**Written task:**
Print every line of the material from the one containing "The width and height of the screenshot is (1920, 881)." down to the one containing "(308, 118).", both included, and leave the pictures out of your answer.

**Information:**
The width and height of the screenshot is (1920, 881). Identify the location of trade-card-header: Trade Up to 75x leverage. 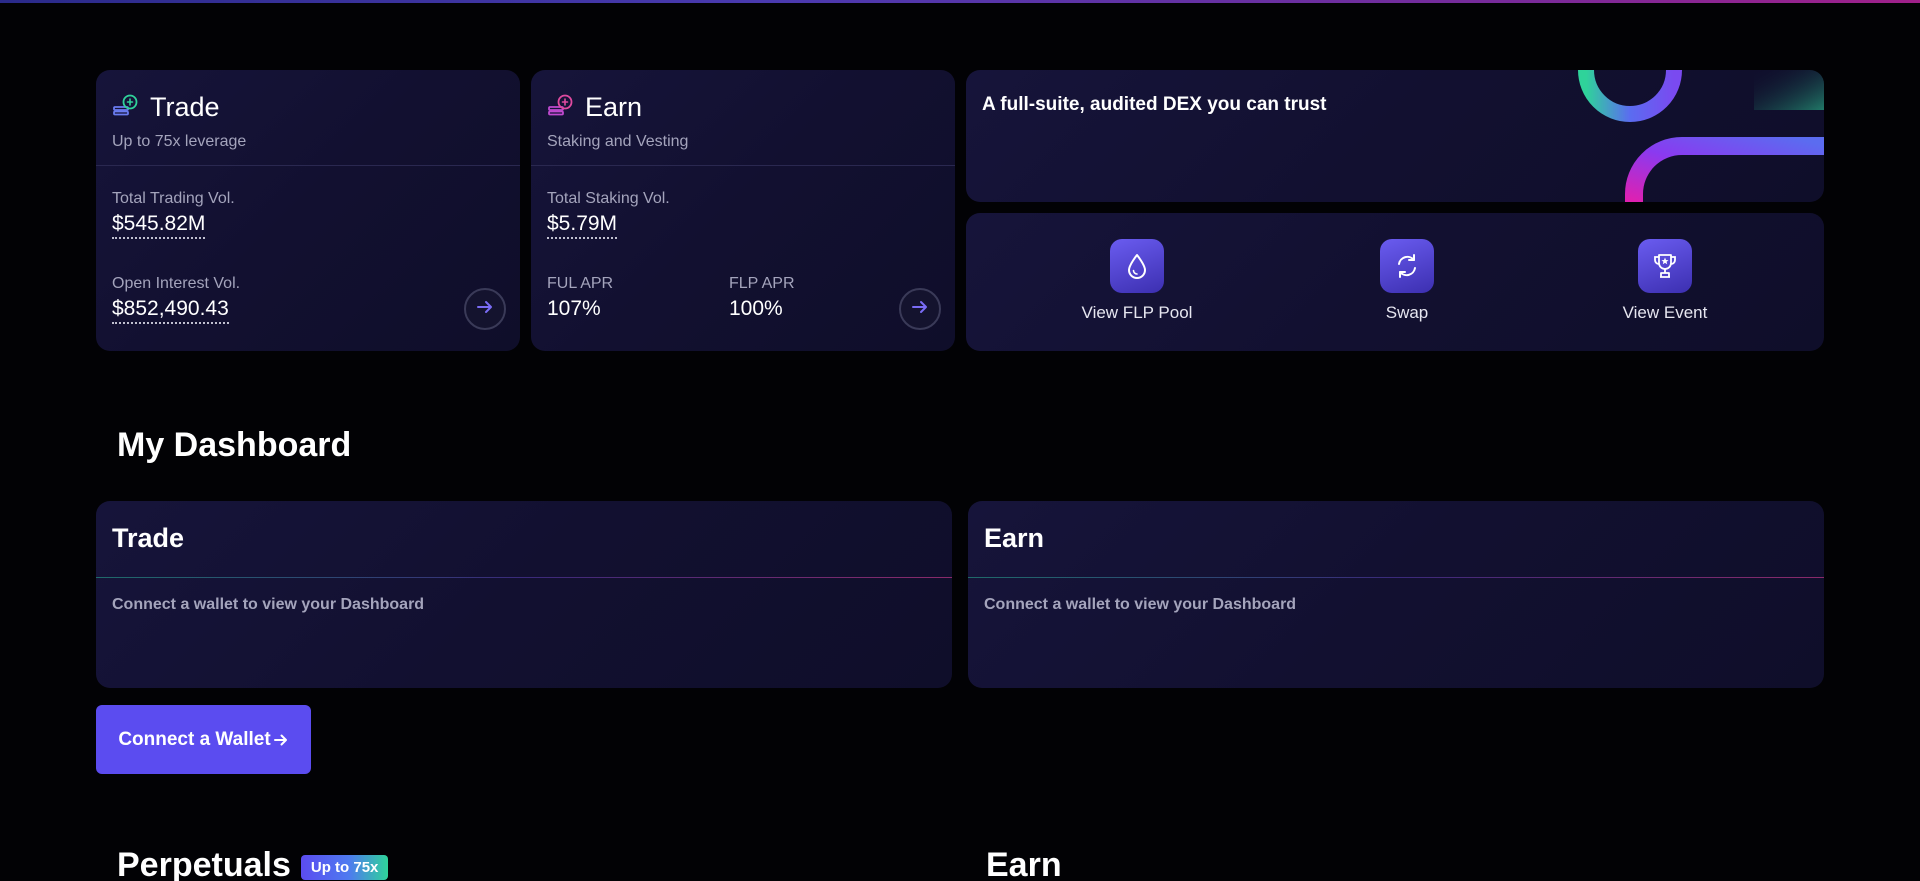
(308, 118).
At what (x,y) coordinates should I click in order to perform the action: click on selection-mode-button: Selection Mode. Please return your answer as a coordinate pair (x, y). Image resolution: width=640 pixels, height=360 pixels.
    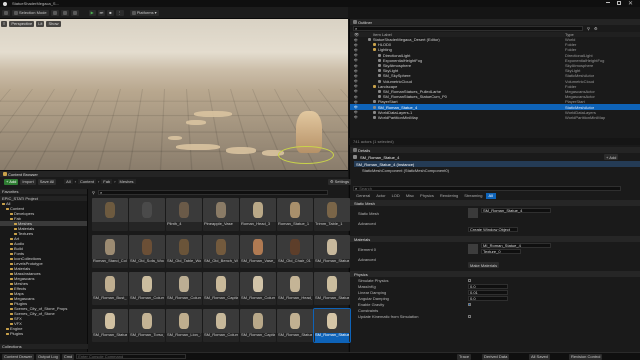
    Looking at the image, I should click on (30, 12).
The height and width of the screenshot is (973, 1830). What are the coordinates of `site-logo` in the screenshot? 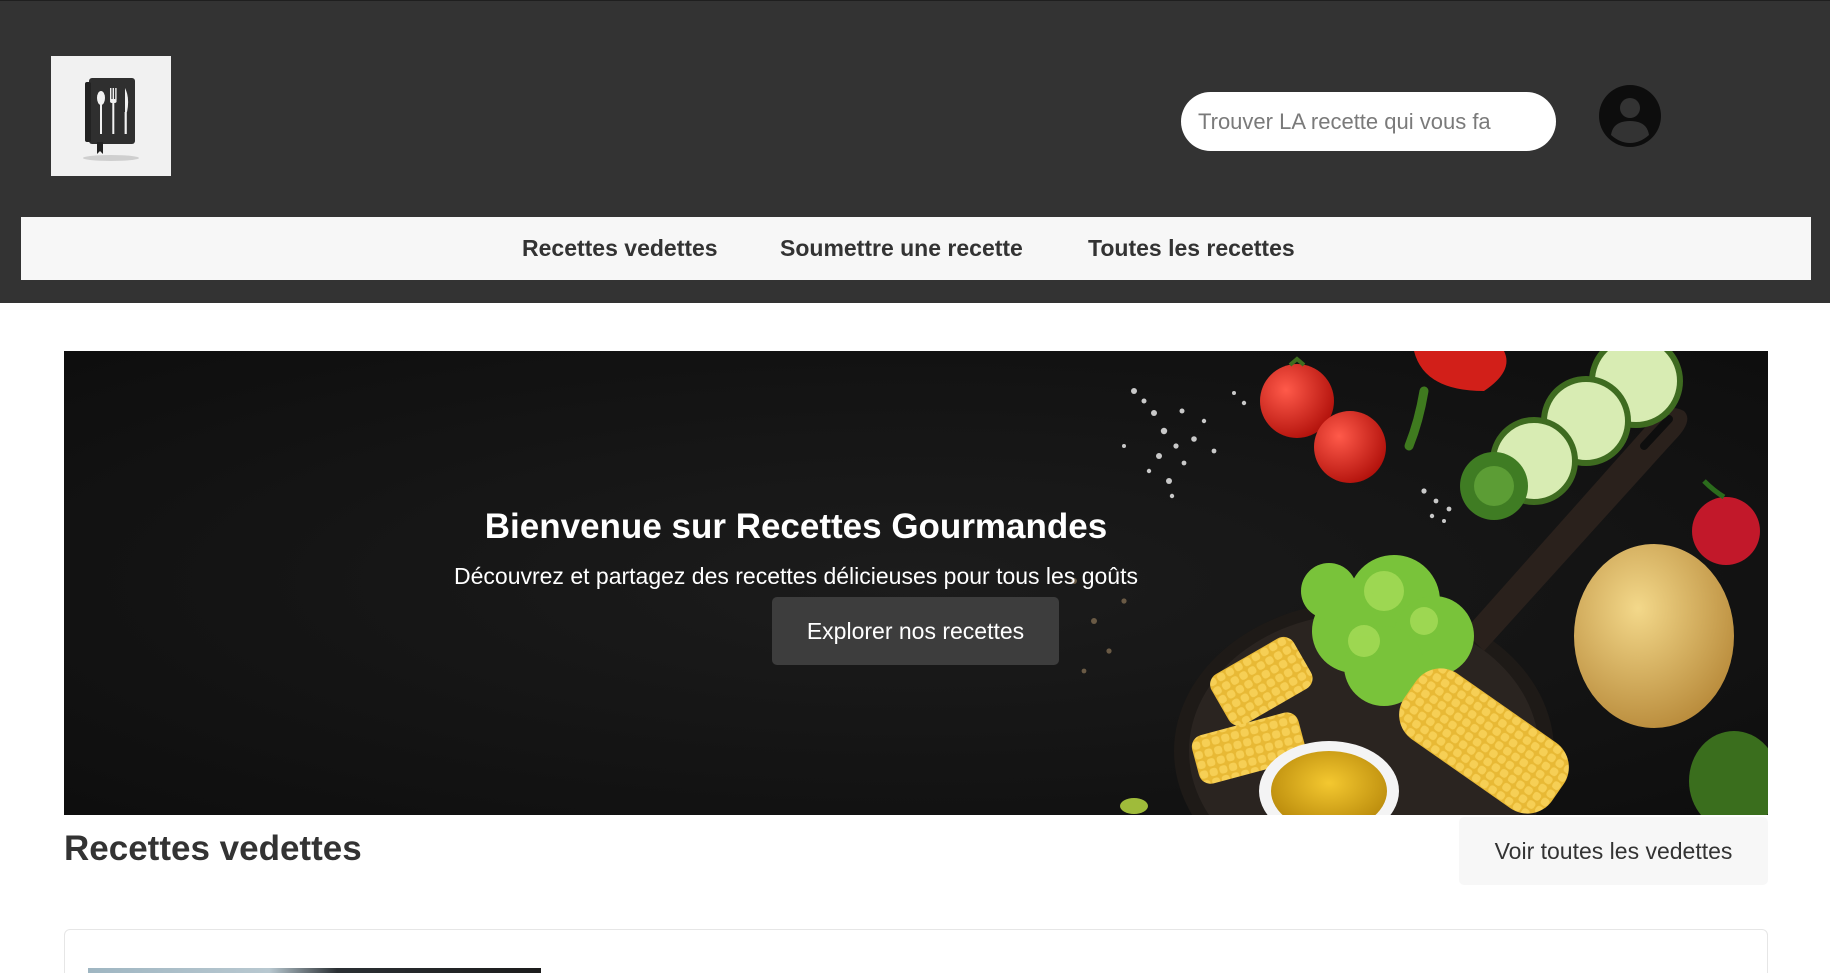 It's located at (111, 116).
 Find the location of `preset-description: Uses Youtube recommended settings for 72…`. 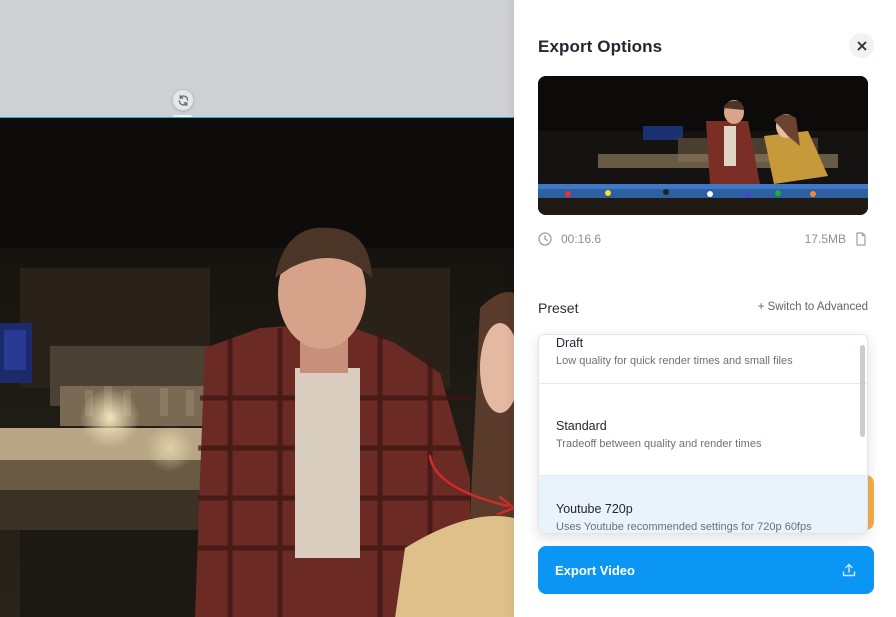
--
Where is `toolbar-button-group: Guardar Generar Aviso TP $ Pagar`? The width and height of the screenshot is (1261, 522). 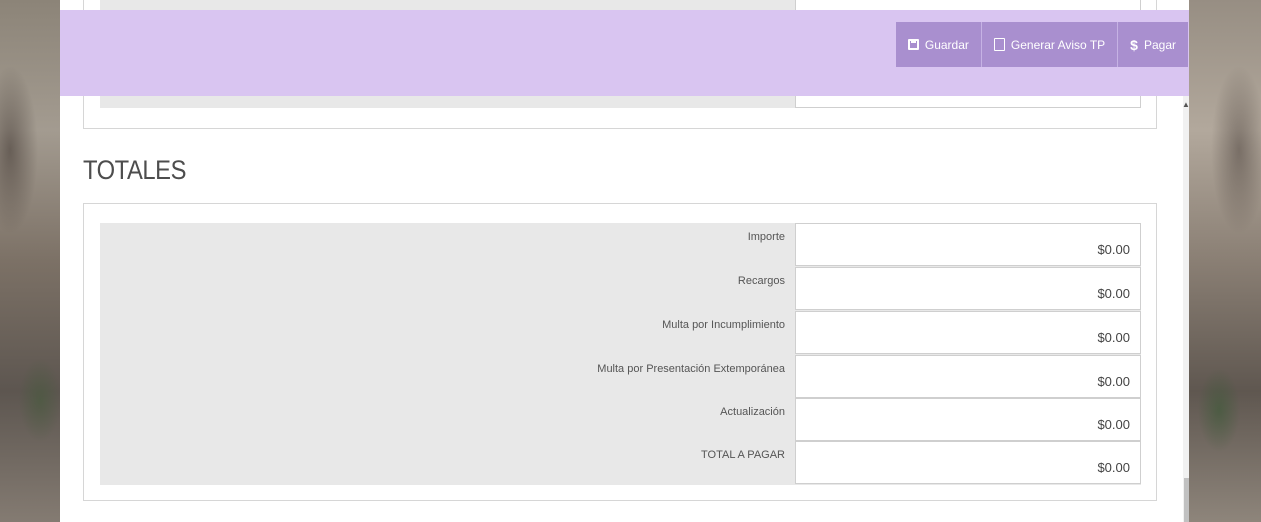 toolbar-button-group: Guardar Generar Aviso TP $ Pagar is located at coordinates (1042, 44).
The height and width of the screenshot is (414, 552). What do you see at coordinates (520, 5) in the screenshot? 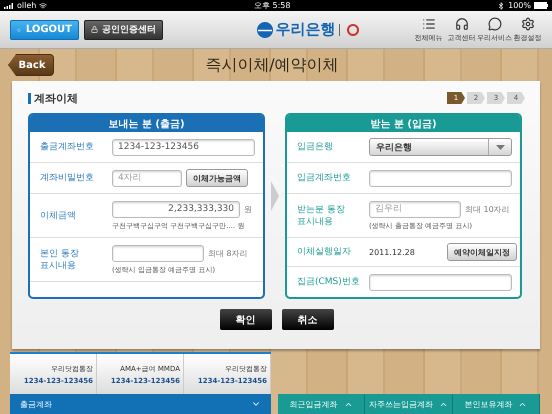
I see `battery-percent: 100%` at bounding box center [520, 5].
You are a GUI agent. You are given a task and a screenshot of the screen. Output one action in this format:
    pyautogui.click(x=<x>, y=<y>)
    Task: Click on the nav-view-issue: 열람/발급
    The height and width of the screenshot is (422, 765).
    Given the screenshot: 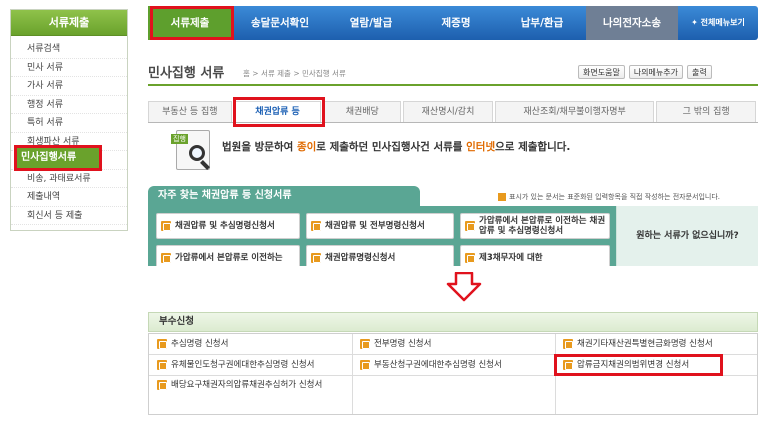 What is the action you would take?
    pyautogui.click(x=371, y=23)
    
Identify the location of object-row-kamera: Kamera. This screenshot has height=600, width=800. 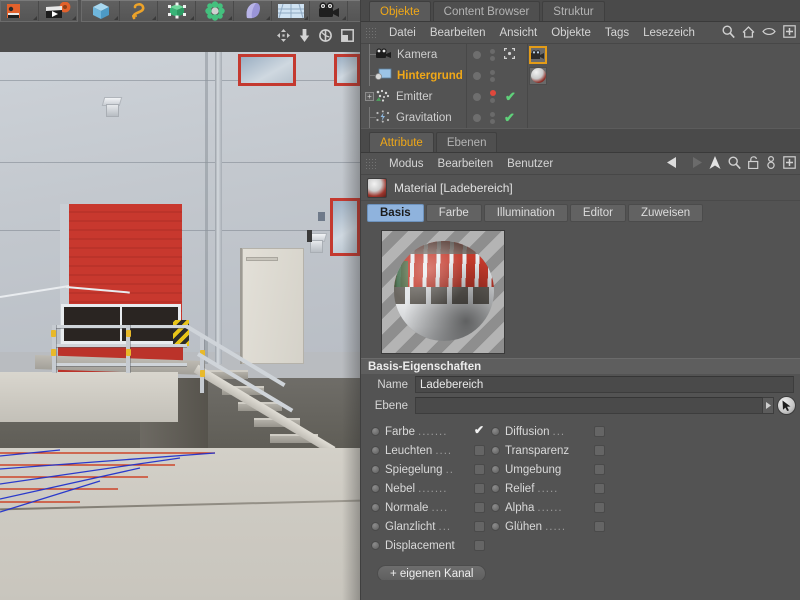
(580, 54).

**Task response:**
The width and height of the screenshot is (1920, 881). Identify the location of trade-card-header: Trade Up to 75x leverage. 
(308, 118).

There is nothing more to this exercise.